--- Start Supplied data ---

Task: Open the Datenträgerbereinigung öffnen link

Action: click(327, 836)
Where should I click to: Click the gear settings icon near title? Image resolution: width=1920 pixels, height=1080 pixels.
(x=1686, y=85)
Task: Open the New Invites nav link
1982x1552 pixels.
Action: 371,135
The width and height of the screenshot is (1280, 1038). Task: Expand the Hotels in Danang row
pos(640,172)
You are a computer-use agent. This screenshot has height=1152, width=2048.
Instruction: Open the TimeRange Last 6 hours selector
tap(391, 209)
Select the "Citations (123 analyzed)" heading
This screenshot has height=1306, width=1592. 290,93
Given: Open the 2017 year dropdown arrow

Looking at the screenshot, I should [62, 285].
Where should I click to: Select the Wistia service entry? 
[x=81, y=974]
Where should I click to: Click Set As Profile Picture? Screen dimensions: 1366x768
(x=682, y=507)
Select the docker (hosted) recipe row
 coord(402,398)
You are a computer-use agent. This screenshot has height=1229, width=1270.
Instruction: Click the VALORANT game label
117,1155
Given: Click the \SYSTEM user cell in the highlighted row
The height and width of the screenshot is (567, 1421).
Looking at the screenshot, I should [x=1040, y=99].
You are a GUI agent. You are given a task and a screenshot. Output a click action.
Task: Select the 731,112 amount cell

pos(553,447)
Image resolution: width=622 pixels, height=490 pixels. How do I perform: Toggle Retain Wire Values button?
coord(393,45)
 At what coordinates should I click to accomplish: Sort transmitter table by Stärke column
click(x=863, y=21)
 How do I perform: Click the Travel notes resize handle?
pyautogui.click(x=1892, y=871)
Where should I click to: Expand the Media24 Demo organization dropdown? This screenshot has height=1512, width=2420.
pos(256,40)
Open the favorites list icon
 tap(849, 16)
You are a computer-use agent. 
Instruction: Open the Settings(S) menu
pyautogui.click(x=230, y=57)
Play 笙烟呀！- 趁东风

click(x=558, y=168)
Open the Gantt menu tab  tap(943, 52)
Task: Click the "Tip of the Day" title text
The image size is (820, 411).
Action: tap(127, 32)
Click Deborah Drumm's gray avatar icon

--- End Supplied data ---

Rewrite all of the entries above, swapping "Instruction" for "Command" wherever it occurs and leaving everything else as it is.

= Exercise result =
Task: Open the Datenträgerbereinigung öffnen link

Action: click(327, 836)
Where should I click to: Click the gear settings icon near title? Image resolution: width=1920 pixels, height=1080 pixels.
(x=1686, y=85)
Task: Open the New Invites nav link
1982x1552 pixels.
Action: 371,135
The width and height of the screenshot is (1280, 1038). Task: Expand the Hotels in Danang row
pos(640,172)
You are a computer-use agent. This screenshot has height=1152, width=2048.
Command: Open the TimeRange Last 6 hours selector
tap(391, 209)
Select the "Citations (123 analyzed)" heading
This screenshot has height=1306, width=1592. 290,93
Given: Open the 2017 year dropdown arrow

Looking at the screenshot, I should [62, 285].
Where should I click to: Select the Wistia service entry? 
[x=81, y=974]
Where should I click to: Click Set As Profile Picture? Screen dimensions: 1366x768
(x=682, y=507)
Select the docker (hosted) recipe row
 coord(402,398)
You are a computer-use agent. This screenshot has height=1229, width=1270.
Command: Click the VALORANT game label
117,1155
Given: Click the \SYSTEM user cell in the highlighted row
The height and width of the screenshot is (567, 1421).
Looking at the screenshot, I should [x=1040, y=99].
You are a GUI agent. You are given a task and a screenshot. Output a click action.
Task: Select the 731,112 amount cell

pos(553,447)
Image resolution: width=622 pixels, height=490 pixels. How do I perform: Toggle Retain Wire Values button?
coord(393,45)
 At what coordinates should I click to accomplish: Sort transmitter table by Stärke column
click(x=863, y=21)
 How do I perform: Click the Travel notes resize handle?
pyautogui.click(x=1892, y=871)
Where should I click to: Expand the Media24 Demo organization dropdown? This screenshot has height=1512, width=2420.
pos(256,40)
Open the favorites list icon
 tap(849, 16)
You are a computer-use agent. 
Command: Open the Settings(S) menu
pyautogui.click(x=230, y=57)
Play 笙烟呀！- 趁东风

click(x=558, y=168)
Open the Gantt menu tab  tap(943, 52)
Task: Click the "Tip of the Day" title text
The image size is (820, 411).
Action: tap(127, 32)
Click Deborah Drumm's gray avatar icon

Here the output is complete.